_Data extracts_:
○ ○ ○ ○

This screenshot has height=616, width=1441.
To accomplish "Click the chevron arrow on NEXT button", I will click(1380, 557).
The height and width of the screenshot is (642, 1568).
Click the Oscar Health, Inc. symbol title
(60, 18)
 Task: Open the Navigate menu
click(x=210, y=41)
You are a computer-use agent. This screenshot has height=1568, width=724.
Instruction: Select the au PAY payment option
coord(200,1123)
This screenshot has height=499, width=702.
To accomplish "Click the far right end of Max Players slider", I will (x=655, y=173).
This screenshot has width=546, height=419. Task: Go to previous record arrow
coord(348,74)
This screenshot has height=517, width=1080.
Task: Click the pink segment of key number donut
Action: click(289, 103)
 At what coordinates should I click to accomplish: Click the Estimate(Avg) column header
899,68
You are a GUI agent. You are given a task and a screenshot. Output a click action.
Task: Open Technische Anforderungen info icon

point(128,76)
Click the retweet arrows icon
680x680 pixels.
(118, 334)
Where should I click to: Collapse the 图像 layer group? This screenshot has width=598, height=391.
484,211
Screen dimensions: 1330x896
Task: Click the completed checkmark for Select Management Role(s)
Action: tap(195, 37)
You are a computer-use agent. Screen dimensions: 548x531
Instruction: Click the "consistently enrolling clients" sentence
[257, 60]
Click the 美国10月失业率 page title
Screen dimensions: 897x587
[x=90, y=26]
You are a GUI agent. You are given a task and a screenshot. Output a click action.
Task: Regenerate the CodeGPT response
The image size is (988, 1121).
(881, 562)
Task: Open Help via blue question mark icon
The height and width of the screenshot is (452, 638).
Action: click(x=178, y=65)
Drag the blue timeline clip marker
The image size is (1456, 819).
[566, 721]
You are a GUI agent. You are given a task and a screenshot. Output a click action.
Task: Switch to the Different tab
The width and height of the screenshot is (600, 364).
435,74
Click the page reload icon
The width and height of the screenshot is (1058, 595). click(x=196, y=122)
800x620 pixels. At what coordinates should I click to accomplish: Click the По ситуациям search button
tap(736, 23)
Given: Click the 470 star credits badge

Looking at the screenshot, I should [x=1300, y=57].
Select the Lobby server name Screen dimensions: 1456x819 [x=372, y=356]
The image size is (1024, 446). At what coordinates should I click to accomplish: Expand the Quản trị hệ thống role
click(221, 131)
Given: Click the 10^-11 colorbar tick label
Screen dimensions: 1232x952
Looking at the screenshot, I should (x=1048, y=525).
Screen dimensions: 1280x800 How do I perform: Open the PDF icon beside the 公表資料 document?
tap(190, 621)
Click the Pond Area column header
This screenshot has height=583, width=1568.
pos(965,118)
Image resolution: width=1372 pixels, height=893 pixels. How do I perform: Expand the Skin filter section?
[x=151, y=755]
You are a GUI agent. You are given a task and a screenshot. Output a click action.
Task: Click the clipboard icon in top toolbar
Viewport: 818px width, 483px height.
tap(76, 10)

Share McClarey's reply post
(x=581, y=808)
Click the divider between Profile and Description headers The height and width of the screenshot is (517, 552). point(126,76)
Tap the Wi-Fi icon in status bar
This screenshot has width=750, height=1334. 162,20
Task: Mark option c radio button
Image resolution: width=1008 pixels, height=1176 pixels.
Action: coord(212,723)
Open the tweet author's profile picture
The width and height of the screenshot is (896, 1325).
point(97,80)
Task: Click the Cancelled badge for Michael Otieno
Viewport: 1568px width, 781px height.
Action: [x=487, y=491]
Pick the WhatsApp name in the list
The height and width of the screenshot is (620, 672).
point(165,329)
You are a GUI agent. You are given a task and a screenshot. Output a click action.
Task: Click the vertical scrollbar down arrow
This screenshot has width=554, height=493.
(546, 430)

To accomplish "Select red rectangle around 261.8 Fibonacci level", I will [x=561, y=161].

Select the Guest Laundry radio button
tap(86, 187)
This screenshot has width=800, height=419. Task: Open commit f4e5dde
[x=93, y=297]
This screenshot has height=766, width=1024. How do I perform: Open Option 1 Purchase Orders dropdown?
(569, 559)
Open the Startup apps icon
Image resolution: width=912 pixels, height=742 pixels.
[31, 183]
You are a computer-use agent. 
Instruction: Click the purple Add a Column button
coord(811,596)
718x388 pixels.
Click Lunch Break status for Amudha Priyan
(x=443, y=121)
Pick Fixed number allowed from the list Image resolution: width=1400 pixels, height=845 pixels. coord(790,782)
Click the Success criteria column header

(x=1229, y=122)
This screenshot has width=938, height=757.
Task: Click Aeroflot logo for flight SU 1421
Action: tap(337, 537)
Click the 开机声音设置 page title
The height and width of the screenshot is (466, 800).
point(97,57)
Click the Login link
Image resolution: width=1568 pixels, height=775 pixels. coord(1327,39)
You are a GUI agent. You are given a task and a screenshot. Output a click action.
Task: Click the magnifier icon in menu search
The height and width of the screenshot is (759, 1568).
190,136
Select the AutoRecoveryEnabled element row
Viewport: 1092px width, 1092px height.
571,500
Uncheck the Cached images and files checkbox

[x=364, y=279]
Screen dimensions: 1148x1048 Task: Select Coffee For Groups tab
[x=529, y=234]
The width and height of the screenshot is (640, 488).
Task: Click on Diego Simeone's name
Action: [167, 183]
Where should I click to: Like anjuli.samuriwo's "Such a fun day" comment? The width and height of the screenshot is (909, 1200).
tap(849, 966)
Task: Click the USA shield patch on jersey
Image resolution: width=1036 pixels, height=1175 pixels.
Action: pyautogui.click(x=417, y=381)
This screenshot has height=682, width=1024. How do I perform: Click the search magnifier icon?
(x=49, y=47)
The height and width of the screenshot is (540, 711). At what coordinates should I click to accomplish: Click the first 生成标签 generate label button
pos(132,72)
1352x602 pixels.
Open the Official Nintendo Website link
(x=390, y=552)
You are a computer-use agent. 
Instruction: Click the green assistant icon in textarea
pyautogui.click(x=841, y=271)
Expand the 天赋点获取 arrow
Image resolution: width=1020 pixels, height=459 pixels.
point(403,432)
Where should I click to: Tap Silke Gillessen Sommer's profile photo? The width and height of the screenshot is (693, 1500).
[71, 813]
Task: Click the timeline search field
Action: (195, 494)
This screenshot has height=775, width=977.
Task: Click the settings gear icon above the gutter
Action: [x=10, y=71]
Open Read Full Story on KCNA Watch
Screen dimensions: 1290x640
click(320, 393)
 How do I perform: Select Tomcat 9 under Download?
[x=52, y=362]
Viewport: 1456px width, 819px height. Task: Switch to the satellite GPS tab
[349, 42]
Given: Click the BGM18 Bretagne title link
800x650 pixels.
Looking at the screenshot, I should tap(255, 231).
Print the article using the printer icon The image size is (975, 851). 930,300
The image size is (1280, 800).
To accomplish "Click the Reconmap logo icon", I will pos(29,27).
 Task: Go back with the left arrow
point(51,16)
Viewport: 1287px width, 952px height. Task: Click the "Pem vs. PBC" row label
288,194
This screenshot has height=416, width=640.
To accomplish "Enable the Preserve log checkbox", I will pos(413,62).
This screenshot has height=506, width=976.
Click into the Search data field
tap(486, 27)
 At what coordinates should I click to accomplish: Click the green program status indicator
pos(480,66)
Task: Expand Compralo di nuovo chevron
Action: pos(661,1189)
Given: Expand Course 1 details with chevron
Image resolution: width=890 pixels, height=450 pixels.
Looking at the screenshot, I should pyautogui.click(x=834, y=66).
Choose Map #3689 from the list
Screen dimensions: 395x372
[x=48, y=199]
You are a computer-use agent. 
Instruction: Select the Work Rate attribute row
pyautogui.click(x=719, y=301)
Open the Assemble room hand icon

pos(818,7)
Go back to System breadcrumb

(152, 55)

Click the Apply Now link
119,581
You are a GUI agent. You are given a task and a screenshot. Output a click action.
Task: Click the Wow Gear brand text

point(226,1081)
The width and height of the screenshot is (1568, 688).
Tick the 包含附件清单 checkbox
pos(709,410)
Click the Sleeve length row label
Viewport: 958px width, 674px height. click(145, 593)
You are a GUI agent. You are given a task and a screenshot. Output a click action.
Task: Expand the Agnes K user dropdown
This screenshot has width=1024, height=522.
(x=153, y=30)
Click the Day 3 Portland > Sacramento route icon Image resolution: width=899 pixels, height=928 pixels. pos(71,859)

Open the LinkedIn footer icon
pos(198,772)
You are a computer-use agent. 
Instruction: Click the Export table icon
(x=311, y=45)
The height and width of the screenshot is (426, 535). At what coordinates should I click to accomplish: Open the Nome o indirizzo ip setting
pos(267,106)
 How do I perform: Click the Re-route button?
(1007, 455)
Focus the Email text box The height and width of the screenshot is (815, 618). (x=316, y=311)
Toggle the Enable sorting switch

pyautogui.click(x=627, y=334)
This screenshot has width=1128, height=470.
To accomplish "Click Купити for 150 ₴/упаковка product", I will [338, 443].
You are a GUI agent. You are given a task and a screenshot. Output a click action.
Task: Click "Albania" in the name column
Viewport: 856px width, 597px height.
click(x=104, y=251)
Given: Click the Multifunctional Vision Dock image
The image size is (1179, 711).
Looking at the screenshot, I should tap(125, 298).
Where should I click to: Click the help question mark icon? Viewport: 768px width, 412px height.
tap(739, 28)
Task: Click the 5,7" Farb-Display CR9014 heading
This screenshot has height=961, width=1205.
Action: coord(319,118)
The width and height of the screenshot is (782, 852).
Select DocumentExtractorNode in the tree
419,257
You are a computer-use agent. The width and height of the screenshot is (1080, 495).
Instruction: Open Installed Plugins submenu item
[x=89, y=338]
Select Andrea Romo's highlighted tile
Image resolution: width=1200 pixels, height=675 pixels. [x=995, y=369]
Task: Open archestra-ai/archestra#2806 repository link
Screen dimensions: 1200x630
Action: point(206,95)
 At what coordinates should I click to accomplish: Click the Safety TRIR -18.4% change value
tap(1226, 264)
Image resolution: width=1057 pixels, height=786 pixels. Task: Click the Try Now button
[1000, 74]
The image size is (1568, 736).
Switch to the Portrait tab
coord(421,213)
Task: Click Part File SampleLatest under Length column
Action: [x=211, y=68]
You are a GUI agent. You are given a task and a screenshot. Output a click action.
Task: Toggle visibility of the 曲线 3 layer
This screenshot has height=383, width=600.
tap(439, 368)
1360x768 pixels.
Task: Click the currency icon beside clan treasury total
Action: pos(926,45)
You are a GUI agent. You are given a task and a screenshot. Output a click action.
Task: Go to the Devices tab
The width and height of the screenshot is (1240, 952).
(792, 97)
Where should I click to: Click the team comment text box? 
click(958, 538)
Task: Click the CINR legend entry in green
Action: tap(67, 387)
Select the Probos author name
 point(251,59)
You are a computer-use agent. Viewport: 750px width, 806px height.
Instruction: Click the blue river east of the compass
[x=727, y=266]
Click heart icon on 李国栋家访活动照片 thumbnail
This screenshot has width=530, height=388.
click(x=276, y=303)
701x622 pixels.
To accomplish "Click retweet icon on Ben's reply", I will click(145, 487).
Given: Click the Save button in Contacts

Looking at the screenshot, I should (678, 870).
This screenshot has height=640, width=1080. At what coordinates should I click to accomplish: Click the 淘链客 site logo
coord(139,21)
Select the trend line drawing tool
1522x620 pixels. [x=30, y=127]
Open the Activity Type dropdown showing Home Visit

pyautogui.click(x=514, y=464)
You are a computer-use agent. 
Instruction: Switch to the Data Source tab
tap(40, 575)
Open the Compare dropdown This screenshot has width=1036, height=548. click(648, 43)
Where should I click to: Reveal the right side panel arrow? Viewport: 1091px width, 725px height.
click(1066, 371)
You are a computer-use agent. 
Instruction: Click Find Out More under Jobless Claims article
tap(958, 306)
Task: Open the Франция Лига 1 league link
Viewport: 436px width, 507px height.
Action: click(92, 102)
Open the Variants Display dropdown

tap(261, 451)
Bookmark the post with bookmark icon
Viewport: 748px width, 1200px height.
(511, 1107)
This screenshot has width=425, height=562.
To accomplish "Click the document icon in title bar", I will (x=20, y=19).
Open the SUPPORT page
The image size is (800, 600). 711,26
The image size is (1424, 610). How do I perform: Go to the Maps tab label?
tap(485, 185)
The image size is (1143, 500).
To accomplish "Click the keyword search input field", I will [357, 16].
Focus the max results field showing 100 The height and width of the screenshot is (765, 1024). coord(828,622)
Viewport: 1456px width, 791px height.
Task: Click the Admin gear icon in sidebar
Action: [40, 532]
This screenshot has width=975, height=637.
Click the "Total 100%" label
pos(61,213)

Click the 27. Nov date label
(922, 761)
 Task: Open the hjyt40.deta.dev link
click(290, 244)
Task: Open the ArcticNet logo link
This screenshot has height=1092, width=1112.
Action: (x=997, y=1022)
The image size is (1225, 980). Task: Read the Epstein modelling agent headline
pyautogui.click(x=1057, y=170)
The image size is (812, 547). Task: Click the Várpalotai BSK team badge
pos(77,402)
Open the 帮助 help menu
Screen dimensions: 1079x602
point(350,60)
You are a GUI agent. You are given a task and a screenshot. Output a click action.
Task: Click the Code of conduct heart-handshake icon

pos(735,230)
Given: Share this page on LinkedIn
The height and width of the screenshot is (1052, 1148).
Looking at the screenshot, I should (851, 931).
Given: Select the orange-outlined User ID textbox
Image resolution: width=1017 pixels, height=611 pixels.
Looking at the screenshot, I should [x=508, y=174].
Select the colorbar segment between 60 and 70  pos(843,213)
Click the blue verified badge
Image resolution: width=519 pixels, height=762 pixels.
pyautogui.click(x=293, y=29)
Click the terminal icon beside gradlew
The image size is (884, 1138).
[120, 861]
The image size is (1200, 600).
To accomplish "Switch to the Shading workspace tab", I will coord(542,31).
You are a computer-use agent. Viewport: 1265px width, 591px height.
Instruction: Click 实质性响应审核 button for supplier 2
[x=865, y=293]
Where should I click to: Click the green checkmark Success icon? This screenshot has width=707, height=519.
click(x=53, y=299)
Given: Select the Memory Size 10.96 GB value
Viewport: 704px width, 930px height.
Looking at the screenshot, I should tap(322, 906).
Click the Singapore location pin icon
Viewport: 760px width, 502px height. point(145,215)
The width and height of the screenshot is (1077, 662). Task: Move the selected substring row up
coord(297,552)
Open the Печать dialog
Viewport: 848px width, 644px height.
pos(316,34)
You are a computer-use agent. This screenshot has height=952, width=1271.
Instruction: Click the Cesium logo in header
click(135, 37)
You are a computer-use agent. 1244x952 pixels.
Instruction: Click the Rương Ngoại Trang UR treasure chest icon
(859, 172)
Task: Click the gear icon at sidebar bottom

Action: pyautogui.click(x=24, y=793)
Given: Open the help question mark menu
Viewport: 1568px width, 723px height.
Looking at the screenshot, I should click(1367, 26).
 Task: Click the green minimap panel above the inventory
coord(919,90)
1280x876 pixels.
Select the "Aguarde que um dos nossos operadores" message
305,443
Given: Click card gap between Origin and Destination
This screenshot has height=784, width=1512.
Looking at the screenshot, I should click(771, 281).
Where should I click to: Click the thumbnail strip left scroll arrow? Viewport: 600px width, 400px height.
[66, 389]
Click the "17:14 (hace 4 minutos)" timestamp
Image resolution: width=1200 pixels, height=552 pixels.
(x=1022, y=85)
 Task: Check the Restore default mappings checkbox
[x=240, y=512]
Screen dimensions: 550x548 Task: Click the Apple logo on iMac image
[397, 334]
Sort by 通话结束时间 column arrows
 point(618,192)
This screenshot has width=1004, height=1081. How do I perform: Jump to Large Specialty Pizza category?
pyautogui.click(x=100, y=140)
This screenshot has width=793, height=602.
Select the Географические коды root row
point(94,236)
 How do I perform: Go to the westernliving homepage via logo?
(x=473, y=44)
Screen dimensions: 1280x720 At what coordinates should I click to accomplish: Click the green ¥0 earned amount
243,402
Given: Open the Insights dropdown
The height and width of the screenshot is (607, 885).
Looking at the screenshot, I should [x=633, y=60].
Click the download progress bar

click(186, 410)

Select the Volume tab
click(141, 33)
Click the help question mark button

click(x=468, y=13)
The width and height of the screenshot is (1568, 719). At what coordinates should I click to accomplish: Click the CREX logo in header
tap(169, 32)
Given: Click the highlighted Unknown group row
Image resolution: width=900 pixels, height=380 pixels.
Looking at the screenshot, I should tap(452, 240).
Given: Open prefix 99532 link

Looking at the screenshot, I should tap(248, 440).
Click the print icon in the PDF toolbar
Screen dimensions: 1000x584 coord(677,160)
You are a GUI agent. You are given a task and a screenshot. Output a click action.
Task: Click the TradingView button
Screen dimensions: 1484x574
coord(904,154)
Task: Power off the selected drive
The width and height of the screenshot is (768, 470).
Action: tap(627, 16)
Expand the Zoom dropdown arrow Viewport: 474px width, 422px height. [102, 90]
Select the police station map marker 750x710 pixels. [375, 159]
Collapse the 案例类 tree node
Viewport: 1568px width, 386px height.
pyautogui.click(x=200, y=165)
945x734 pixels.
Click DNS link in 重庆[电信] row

○ ○ ○ ○

_Problem details_: Lines wanted from the listing above: the line with "Click the Pond Area column header" up to and including the line with "Click the divider". Please write them out exactly, adding nothing else.

_Exercise response_:
Click the Pond Area column header
This screenshot has height=583, width=1568.
pos(965,118)
Image resolution: width=1372 pixels, height=893 pixels. How do I perform: Expand the Skin filter section?
[x=151, y=755]
You are a GUI agent. You are given a task and a screenshot. Output a click action.
Task: Click the clipboard icon in top toolbar
Viewport: 818px width, 483px height.
tap(76, 10)

Share McClarey's reply post
(x=581, y=808)
Click the divider between Profile and Description headers The height and width of the screenshot is (517, 552). point(126,76)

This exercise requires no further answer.